The enhanced penalty for a conviction on each of Counts 1, 3, 5 and 6, which allege the unlawful dispensing of a controlled substance resulting in death, is a statutory mandatory minimum 20 years in prison and a maximum of life in prison.The enhanced statutory maximum penalty for a conviction on each of Counts 2, 4 and 7, which allege healthcare fraud resulting in death, is life imprisonment.
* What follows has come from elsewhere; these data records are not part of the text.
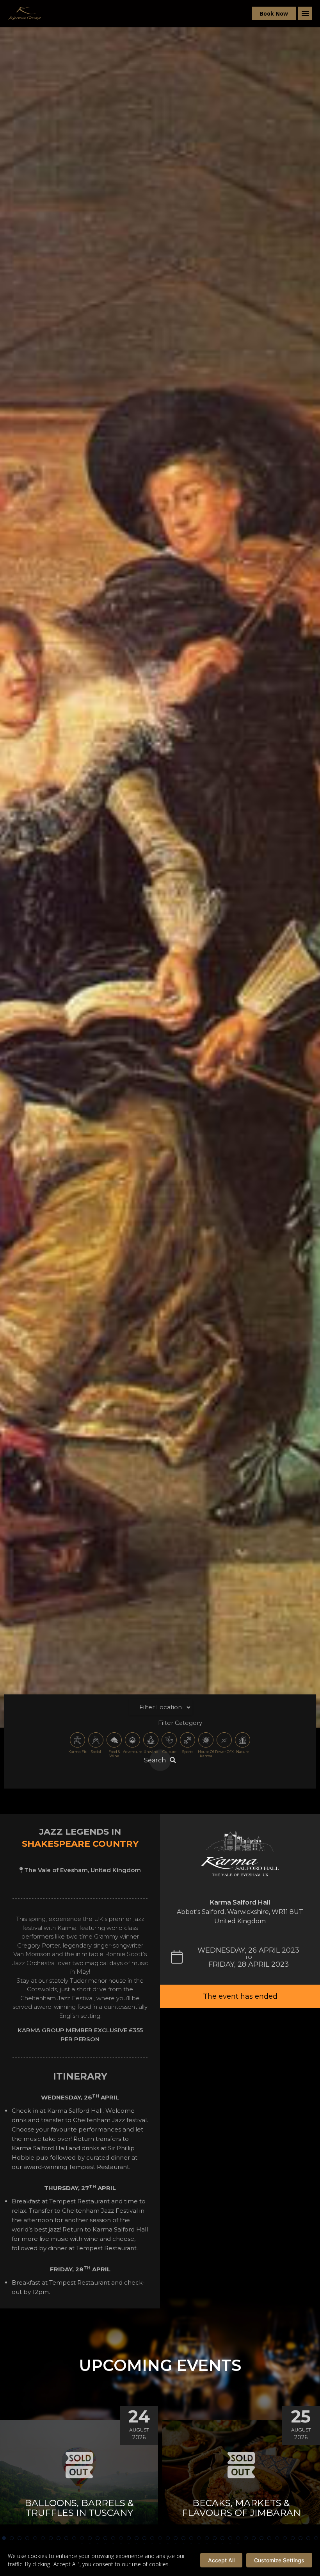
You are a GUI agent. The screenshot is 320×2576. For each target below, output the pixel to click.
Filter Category (180, 1722)
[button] (4, 2538)
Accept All (221, 2560)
This case was investigated by the DEA’s Tactical Diversion Team in El Paso, Texas and the FBI’s Healthcare Fraud Unit with assistance from the New Mexico Medical Board and the New Mexico Board of Pharmacy. The case is being prosecuted by Assistant U.S. Attorneys Sarah M. Davenport and Richard C. Williams of the U.S. Attorney’s Las Cruces Branch Office.
DEA’s Tactical Diversion Squads combine DEA resources with those of federal, state and local law enforcement agencies in an innovative effort to investigate, disrupt and dismantle those suspected of violating the Controlled Substances Act or other appropriate federal, state or local statutes pertaining to the diversion of licit pharmaceutical controlled substances or listed chemicals.
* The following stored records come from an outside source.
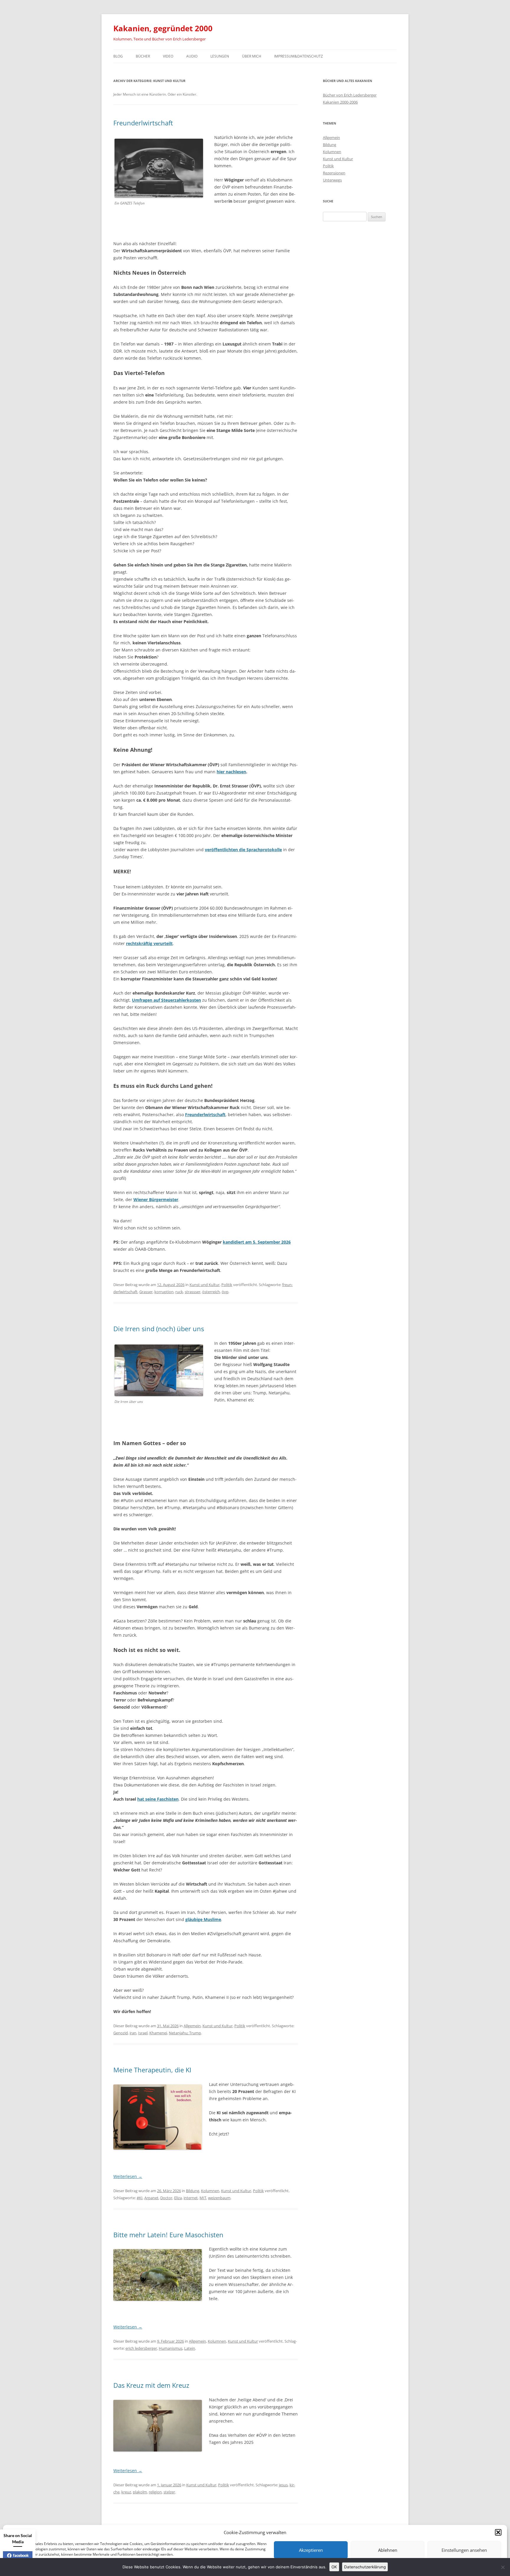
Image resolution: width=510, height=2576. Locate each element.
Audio (191, 56)
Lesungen (219, 56)
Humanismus (170, 2348)
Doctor (166, 2197)
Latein (189, 2348)
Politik (226, 1284)
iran (133, 2032)
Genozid (120, 2032)
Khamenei (158, 2032)
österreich (211, 1291)
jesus (283, 2484)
This case is being prosecuted pursuant to the New Mexico Heroin and Opioid Prevention and Education (HOPE) Initiative. The HOPE Initiative is a collaborative effort between the U.S. Attorney’s Office and the University of New Mexico Health Sciences Center that is partnering with the Bernalillo County Opioid Accountability Initiative with the overriding goal of reducing the number of opioid-related deaths in the District of New Mexico. The HOPE Initiative comprised of five components: (1) prevention and education; (2) treatment; (3) law enforcement; (4) reentry; and (5) strategic planning. The law enforcement component of the HOPE Initiative is led by the Organized Crime Section of the U.S. Attorney’s Office and the DEA in conjunction with their federal, state, local and tribal law enforcement partners. Targeting members of major heroin and opioid trafficking organizations for investigation and prosecution is a priority of the HOPE Initiative.
Charges in indictments are merely accusations, and defendants are presumed innocent unless proven guilty.